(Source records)
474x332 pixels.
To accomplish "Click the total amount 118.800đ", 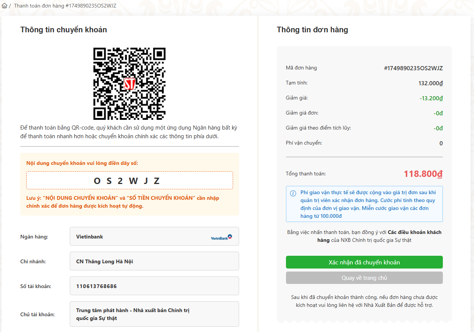I will point(423,174).
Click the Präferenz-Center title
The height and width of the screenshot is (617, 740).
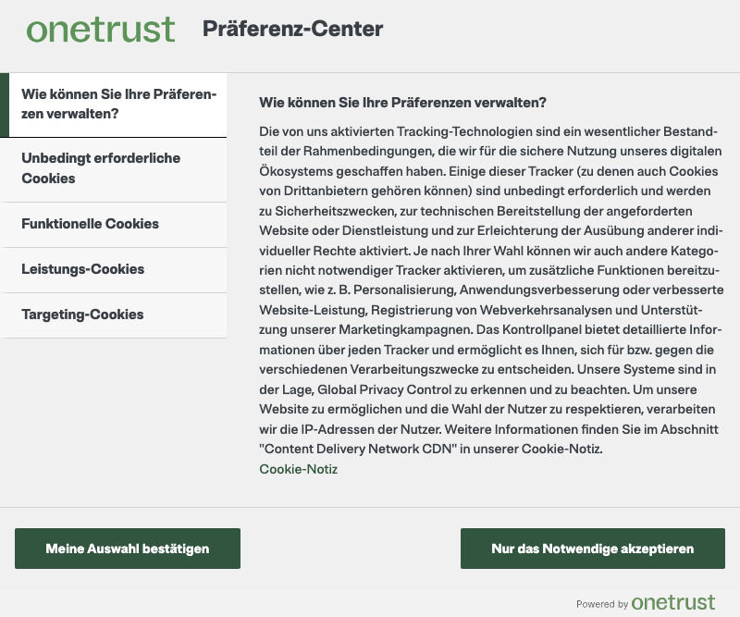(292, 29)
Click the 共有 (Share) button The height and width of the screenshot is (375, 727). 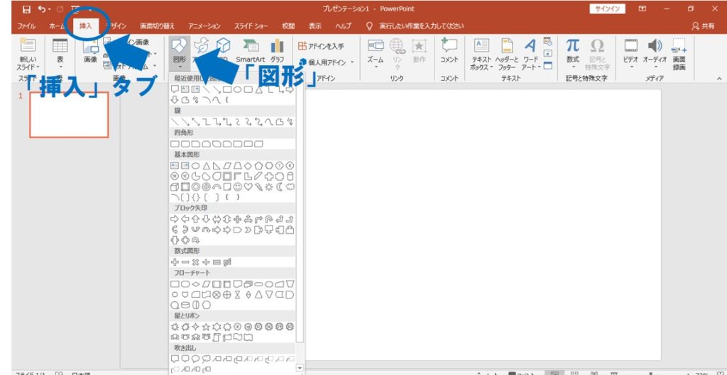(703, 26)
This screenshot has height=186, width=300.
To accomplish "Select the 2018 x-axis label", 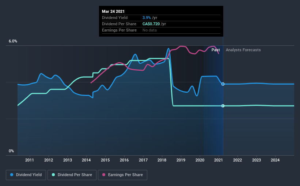I will (x=162, y=160).

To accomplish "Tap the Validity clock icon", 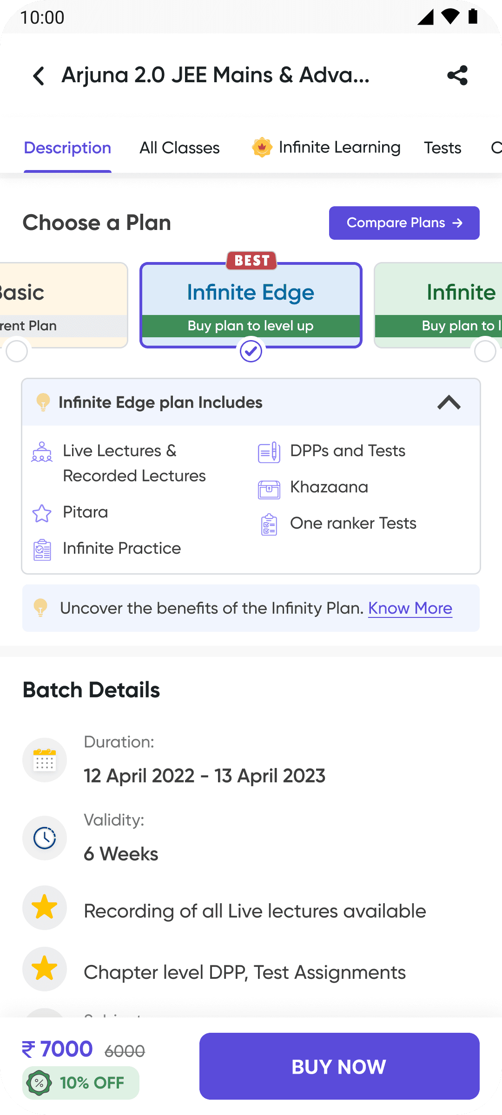I will tap(45, 838).
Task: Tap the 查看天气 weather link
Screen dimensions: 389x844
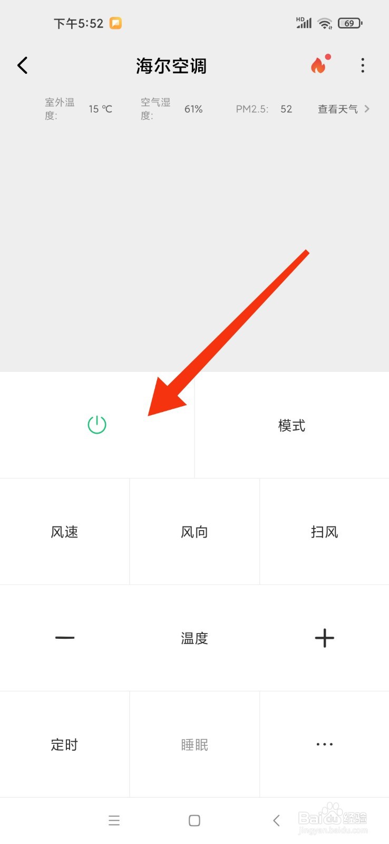Action: [338, 109]
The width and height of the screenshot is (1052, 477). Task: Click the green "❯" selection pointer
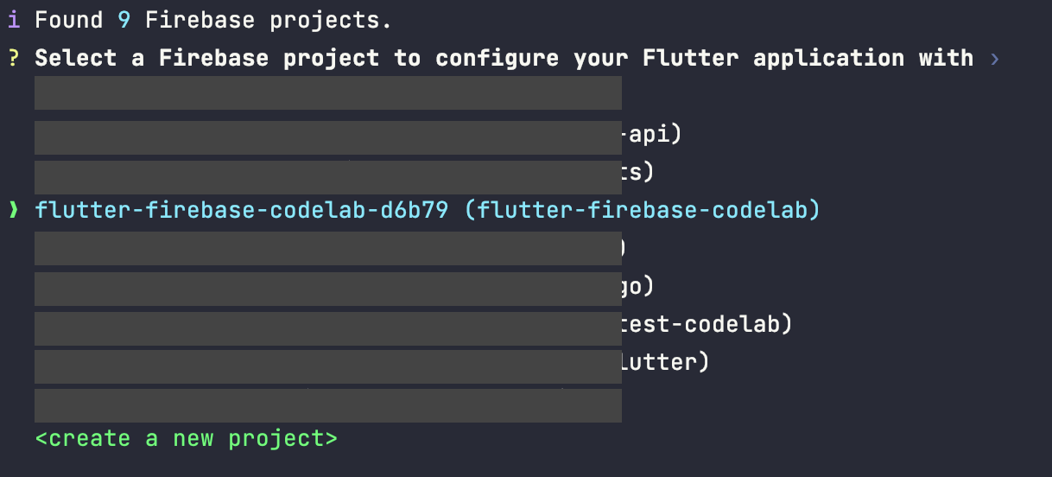[x=13, y=210]
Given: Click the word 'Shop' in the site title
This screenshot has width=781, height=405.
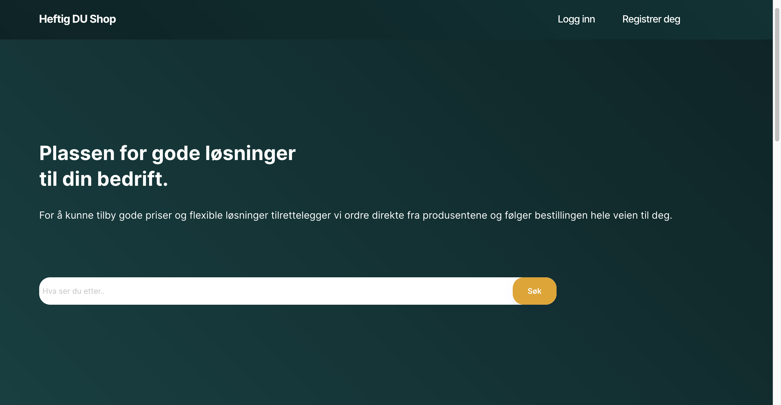Looking at the screenshot, I should click(102, 19).
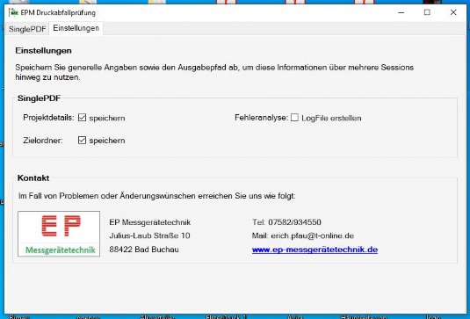Click the Julius-Laub Straße 10 address line
Image resolution: width=470 pixels, height=319 pixels.
[x=149, y=236]
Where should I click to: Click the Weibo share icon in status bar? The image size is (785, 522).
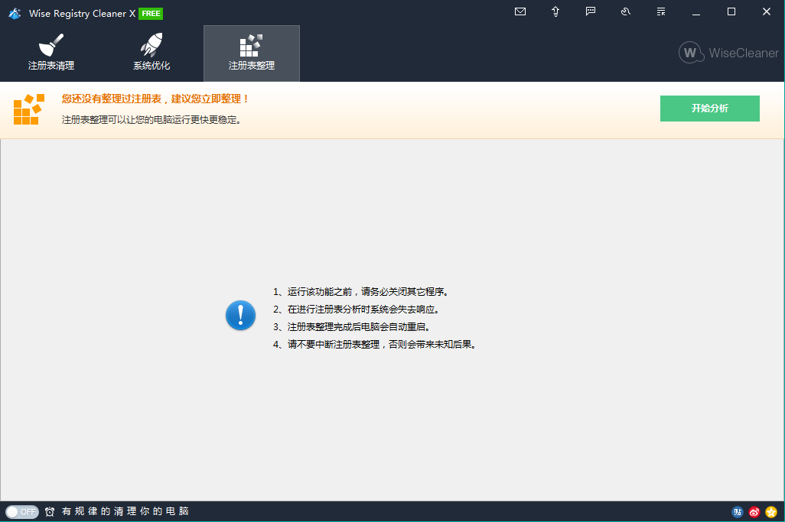click(x=754, y=512)
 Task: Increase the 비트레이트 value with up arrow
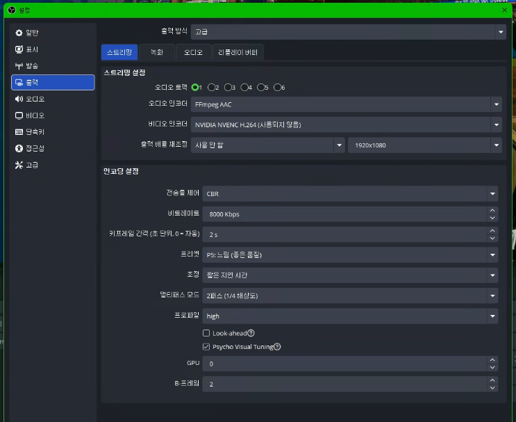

### What you need to do
The answer must be every line of the data that contains the word "title".

### Exercise solution
Click the Präferenz-Center title
Given: Click the word 'Shop' in the site title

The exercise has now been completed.